The announcement was made by ICT and Digital Economy Principal Secretary John Tanui, who confirmed that the proposal has already received Cabinet approval and will soon be tabled in Parliament following consultations with the Ministry of Interior. If approved, the agency will become the central body coordinating Kenya’s response to cyber threats at a time when digital risks are rising globally.
“Cybersecurity is a very important area. It is not a problem of Kenya alone; it is a global challenge,” Tanui said, underscoring the need for strong national structures to protect the country’s expanding digital ecosystem.
Strengthening National Coordination
According to the government, the new agency will play a strategic role in coordinating national responses to cyber incidents, complementing existing institutions such as the Office of the Data Protection Commissioner (ODPC). While the ODPC focuses primarily on personal data protection, the proposed agency will take a broader view—covering government systems, critical infrastructure, and national cyber preparedness.
Tanui emphasized that protecting personal data remains the first line of defense. He credited the ODPC for establishing regional offices and enforcement mechanisms that have helped improve trust in Kenya’s data protection framework, making the country more attractive to investors and digital service providers.
Aligning with Global Standards
A key objective of the National Cybersecurity Agency will be to help Kenya meet international data protection and cybersecurity standards. The government is targeting engagement with the European Union on data adequacy by 2026, a milestone that would signal global trust in Kenya’s data protection regime and open doors for cross-border digital trade.
“Our aim is to reach the level where Kenya can engage Europe on adequacy, meaning our data protection framework is trusted and respected internationally,” Tanui said.
This push aligns with broader global efforts to harmonize cybersecurity and privacy frameworks, an area where advisory and compliance support from firms like Saintynet Cybersecurity is increasingly critical for governments and enterprises alike.
Public Sector Cyber Maturity on the Rise
The government has also been restructuring ICT roles across ministries to embed cybersecurity at the leadership level. Where ICT officers once focused mainly on basic connectivity, every state department now has an ICT directorate led by a director who participates in senior management meetings.
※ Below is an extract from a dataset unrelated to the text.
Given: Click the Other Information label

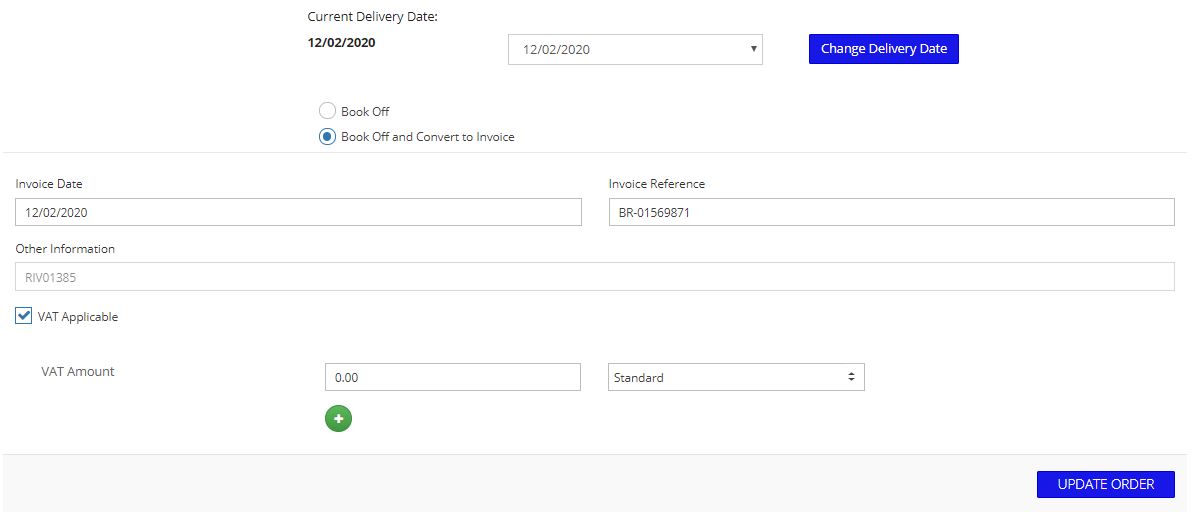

This shift, Tanui noted, has helped Kenya contain cyber incidents without major disruptions—even as large global platforms continue to experience frequent and high-profile attacks.
Cybersecurity as a Jobs Engine
Beyond national security, the planned agency is expected to support workforce development. Tanui highlighted the global shortage of cybersecurity professionals, estimating that more than 1.3 million roles worldwide remain unfilled.
Kenya is encouraging young people to acquire cybersecurity skills, from technical defense roles to governance, risk, and compliance positions. Training and awareness programs—such as those offered through professional platforms and initiatives like Saintynet training and awareness programs—are expected to play a key role in building this talent pipeline.
Why This Matters for Africa and Beyond
While the agency is a national initiative, its impact could extend far beyond Kenya’s borders. The government’s ambition is clear: to make Kenya the go-to destination for cybersecurity expertise in Africa.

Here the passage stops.